At first glance, it seems we could simply remove duplicates by using a set. However, this would not guarantee the smallest lexicographical order. For example, for s = "cbacdcbc", a set would give us "cbad" (in order of appearance), but the correct answer is "acdb".

The brute-force approach would be to generate all unique permutations of the string's letters and pick the lexicographically smallest one. But this is highly inefficient, especially for longer strings.

We need to find a way to always pick the smallest possible character at every step, while ensuring that all other characters can still appear later if we skip them now. This leads us to a greedy and stack-based approach.

Solution Approach

The optimized solution uses a monotonic stack and keeps track of the last occurrence of each character. Here is how it works:

  1. Track Last Occurrences:
    • First, record the last index where each character appears in the string. This helps us know if it's safe to remove a character now and add it later.
  2. Use a Stack:
    • We use a stack to build our answer. The stack helps us maintain the relative order and allows us to remove previously added characters if we encounter a smaller character and the removed character will appear again later.
  3. Seen Set:
    • We keep a set (or boolean array) to know if a character is already in the stack, so we don't add it twice.
  4. Iterate and Decide:
    • For each character, if it's already in the stack, skip it.
    • If not, check the top of the stack: while the stack is not empty, and the current character is smaller than the stack's top, and the top character will occur later, pop the top character from the stack and mark it as not seen.
    • Finally, push the current character onto the stack and mark it as seen.
  5. Build the Result:
    • At the end, join the stack to form the result string.

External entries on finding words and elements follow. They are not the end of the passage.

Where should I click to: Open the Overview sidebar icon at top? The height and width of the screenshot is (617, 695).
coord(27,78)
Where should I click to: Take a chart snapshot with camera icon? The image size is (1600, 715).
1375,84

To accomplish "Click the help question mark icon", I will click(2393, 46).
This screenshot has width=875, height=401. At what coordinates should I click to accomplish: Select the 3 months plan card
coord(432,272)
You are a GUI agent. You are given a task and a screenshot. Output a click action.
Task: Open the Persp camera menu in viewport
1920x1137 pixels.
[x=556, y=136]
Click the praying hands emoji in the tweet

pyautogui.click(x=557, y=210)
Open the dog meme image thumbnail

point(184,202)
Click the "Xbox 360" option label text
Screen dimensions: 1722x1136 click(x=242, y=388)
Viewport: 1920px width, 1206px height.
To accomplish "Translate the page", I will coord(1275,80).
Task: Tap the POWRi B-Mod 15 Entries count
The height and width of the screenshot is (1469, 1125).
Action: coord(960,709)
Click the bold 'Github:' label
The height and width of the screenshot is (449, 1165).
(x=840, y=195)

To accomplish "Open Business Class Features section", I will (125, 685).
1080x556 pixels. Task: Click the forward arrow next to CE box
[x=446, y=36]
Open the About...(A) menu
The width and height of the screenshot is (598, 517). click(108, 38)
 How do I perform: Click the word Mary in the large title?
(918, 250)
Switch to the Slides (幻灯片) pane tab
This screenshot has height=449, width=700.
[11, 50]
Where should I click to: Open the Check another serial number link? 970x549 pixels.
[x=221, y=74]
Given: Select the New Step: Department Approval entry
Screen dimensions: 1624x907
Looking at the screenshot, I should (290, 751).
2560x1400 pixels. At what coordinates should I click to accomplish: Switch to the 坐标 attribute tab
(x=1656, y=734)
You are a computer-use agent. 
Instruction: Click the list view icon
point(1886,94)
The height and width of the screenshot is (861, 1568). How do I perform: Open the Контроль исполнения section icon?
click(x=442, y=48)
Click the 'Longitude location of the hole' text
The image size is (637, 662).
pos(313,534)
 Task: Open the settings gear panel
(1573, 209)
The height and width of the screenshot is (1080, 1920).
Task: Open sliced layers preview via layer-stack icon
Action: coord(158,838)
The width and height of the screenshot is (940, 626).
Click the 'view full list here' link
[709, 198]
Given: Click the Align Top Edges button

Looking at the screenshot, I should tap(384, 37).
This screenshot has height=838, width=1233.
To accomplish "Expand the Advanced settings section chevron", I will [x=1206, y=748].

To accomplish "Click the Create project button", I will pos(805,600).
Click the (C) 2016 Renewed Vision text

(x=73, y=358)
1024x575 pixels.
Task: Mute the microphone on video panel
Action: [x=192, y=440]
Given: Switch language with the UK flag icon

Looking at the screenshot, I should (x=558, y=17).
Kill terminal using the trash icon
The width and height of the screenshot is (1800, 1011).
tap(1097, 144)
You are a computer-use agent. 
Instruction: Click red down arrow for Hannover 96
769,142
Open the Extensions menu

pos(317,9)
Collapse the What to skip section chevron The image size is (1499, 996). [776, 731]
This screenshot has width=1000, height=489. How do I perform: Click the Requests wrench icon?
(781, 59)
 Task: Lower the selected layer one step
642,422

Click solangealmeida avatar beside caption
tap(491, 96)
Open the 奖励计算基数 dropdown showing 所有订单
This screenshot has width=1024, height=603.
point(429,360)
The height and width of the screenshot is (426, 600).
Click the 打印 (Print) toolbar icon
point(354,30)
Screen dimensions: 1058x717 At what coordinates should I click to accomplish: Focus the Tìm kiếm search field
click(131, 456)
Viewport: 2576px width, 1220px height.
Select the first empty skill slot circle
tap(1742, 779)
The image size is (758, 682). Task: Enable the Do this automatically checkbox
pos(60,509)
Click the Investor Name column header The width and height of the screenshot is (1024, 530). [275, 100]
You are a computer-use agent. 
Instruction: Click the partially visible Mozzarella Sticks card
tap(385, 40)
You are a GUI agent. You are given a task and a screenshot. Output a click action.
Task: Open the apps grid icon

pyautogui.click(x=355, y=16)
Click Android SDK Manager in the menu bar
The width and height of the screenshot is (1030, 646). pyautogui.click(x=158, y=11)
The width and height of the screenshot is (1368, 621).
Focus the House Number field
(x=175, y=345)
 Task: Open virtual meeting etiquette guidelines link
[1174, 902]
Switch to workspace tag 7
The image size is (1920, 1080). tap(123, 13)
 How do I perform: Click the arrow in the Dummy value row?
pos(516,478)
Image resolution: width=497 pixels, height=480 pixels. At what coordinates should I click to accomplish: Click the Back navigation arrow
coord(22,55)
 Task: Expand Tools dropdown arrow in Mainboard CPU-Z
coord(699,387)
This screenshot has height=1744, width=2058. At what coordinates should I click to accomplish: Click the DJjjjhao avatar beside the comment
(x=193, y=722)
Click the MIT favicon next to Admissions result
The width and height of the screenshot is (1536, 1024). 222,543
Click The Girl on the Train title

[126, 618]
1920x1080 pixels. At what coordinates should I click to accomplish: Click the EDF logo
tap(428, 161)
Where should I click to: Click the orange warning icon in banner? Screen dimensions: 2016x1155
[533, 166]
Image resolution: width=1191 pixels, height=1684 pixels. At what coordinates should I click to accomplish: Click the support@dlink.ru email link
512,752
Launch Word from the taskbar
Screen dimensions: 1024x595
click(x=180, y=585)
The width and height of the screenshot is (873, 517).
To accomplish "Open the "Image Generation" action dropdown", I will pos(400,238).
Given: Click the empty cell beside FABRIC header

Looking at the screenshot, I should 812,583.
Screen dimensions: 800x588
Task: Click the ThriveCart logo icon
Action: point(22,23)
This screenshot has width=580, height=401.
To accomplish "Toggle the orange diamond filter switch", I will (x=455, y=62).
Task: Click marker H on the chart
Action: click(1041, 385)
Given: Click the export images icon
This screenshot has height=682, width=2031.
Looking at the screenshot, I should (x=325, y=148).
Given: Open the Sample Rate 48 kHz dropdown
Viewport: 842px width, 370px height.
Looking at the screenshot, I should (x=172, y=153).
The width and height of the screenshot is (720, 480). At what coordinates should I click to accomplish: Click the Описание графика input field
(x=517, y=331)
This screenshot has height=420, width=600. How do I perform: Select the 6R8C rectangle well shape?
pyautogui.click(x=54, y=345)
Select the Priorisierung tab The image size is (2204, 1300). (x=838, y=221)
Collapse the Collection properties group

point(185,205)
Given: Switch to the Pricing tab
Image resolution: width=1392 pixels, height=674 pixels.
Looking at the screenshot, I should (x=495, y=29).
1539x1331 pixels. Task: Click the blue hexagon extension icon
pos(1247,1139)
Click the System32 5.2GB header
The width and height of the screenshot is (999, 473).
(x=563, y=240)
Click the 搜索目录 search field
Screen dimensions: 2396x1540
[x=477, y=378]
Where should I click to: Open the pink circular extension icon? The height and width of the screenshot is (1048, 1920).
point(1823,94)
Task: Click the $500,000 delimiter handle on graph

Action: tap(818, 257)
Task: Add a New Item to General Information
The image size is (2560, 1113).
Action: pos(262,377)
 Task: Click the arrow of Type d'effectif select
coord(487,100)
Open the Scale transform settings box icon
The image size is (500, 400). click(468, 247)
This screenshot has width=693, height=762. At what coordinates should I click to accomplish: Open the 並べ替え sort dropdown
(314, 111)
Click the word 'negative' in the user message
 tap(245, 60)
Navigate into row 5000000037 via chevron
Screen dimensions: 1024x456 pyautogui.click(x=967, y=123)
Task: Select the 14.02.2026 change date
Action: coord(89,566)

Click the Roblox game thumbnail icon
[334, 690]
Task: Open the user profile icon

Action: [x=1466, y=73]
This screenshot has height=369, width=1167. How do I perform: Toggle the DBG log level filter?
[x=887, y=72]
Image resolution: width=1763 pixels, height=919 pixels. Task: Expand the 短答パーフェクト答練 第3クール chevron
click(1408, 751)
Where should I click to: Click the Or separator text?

This method ensures that we always get the smallest lexicographical order, use each letter only once, and preserve the relative order as much as possible.

Example Walkthrough

Let's walk through the input s = "cbacdcbc":

  1. Last Occurrences: c:7, b:6, a:2, d:5
  2. Step-by-step:
    • Stack: [], Seen: {}
      i=0, c: Not in seen. Stack is empty. Push c. Stack: [c]
    • i=1, b: Not in seen. b < c, and c appears again at i=7. Pop c. Stack: []. Push b. Stack: [b]
    • i=2, a: Not in seen. a < b, and b appears again at i=6. Pop b. Stack: []. Push a. Stack: [a]
    • i=3, c: Not in seen. c > a. Push c. Stack: [a, c]
    • i=4, d: Not in seen. d > c. Push d. Stack: [a, c, d]
    • i=5, c: Already in seen. Skip.
    • i=6, b: Not in seen. b < d, but d does not appear again. b < c, but c appears again. So, pop d (cannot, d doesn't appear again), so keep d. Push b. Stack: [a, c, d, b]
    • i=7, c: Already in seen. Skip.
  3. Result: Join stack to get "acdb".

Time and Space Complexity

  • Brute-force approach:
    • Time: O(n! * n) (generating all permutations and checking for uniqueness)
    • Space: O(n!) for all permutations
  • Optimized stack-based approach:
    • Time: O(n), where n is the length of the string. Each character is pushed and popped at most once.
    • Space: O(1) (since the alphabet is fixed at 26 lowercase letters, stack and seen set sizes are bounded), plus O(n) for the output.

Summary

The key insight is to use a greedy, stack-based approach: always pick the smallest character possible while ensuring that all other necessary characters can still be chosen later. By tracking last occurrences and using a stack to maintain order, we efficiently build the smallest lexicographical string with unique letters. This method is elegant, fast, and leverages the properties of the problem for an optimal solution.